◆ What the task requires
The whole listing needs to be returned exactly as it appears.

◆ Provided records
# # # #

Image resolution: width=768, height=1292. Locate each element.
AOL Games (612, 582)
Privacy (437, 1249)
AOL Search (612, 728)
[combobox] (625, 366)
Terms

# # # #

◆ Your response
Image resolution: width=768, height=1292. Locate each element.
AOL Games (612, 582)
Privacy (437, 1249)
AOL Search (612, 728)
[combobox] (625, 366)
Terms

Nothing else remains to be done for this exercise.